Entries on finding words and elements
================
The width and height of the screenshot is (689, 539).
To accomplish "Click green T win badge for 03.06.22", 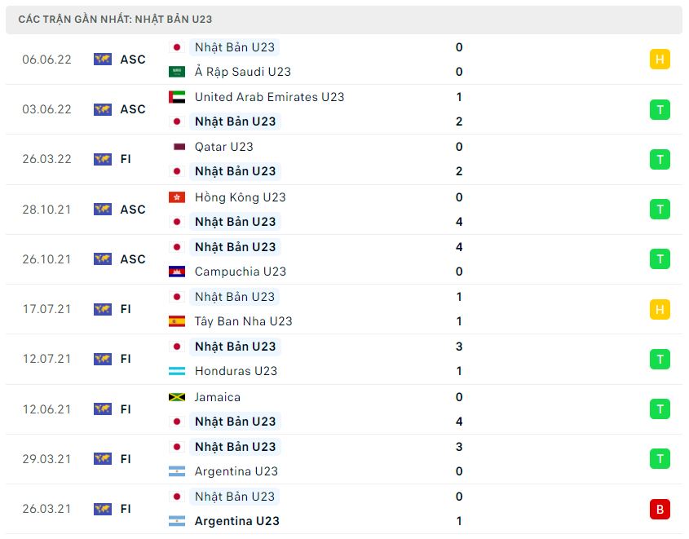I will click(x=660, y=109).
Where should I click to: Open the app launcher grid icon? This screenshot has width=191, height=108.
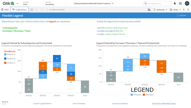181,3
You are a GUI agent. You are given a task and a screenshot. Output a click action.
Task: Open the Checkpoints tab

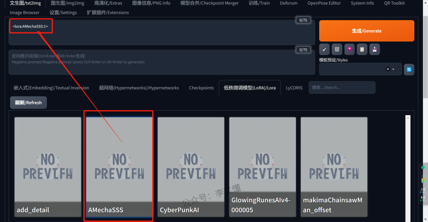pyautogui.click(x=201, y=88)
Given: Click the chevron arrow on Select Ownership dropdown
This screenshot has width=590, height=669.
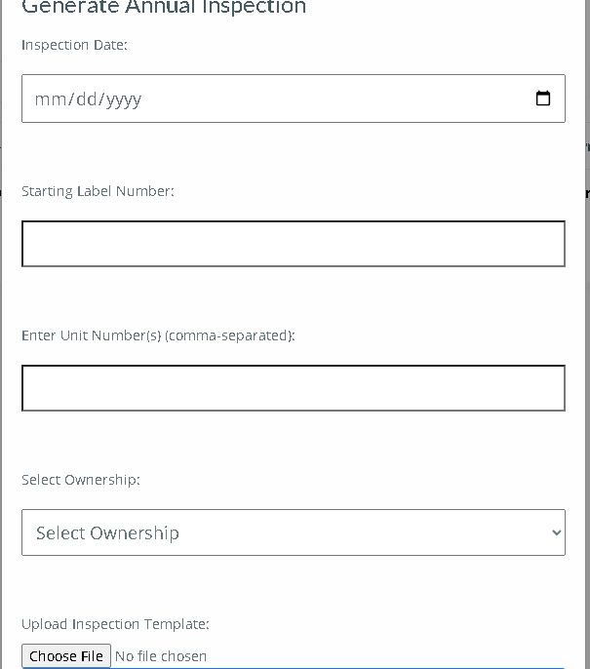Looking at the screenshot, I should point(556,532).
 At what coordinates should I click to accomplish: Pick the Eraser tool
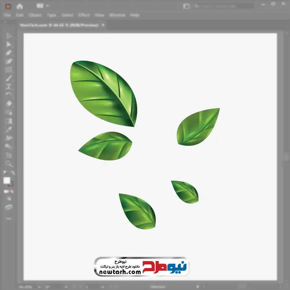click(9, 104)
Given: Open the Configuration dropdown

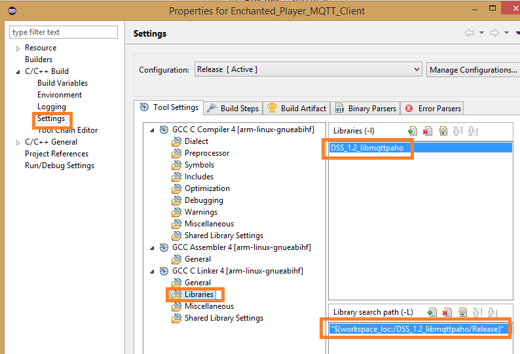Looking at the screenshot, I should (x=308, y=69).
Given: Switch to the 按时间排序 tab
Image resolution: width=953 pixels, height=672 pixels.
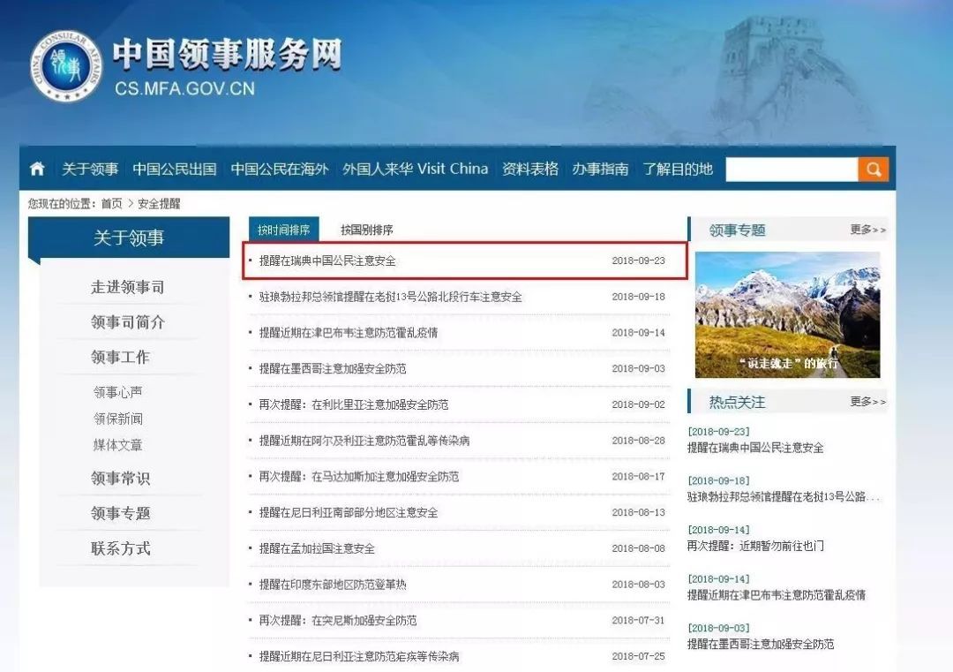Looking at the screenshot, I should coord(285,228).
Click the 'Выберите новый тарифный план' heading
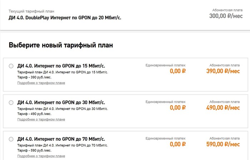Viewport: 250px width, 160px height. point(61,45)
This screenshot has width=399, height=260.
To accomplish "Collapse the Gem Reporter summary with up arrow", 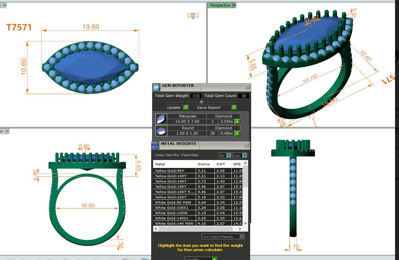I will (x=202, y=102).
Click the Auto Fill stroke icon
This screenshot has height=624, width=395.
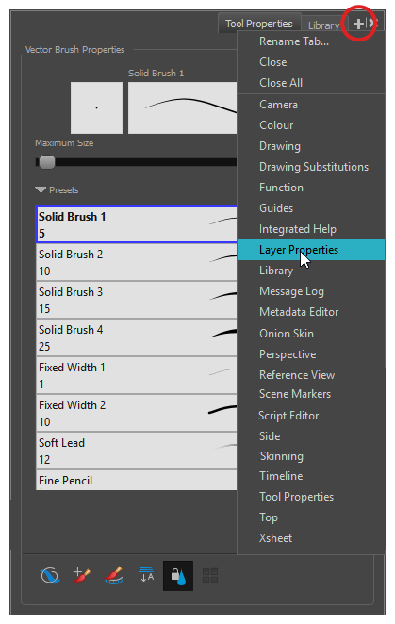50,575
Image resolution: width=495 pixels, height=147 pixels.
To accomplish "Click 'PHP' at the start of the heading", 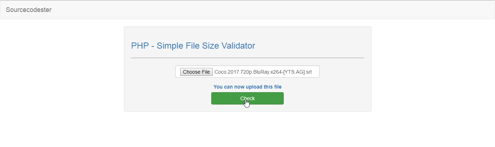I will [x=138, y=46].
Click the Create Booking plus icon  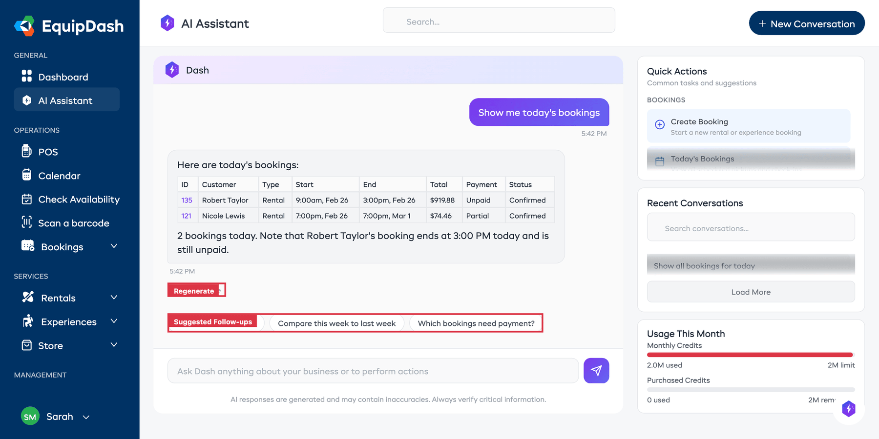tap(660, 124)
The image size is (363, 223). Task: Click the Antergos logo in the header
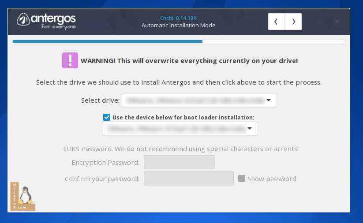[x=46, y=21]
================
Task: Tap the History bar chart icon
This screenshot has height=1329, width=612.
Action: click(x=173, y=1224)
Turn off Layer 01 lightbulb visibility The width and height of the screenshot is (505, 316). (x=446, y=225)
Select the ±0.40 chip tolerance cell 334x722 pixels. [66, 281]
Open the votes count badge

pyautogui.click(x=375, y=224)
================
Given task: How many lines of the material contain the string "dropdown"? Reply with the number alone.

Exercise result: 2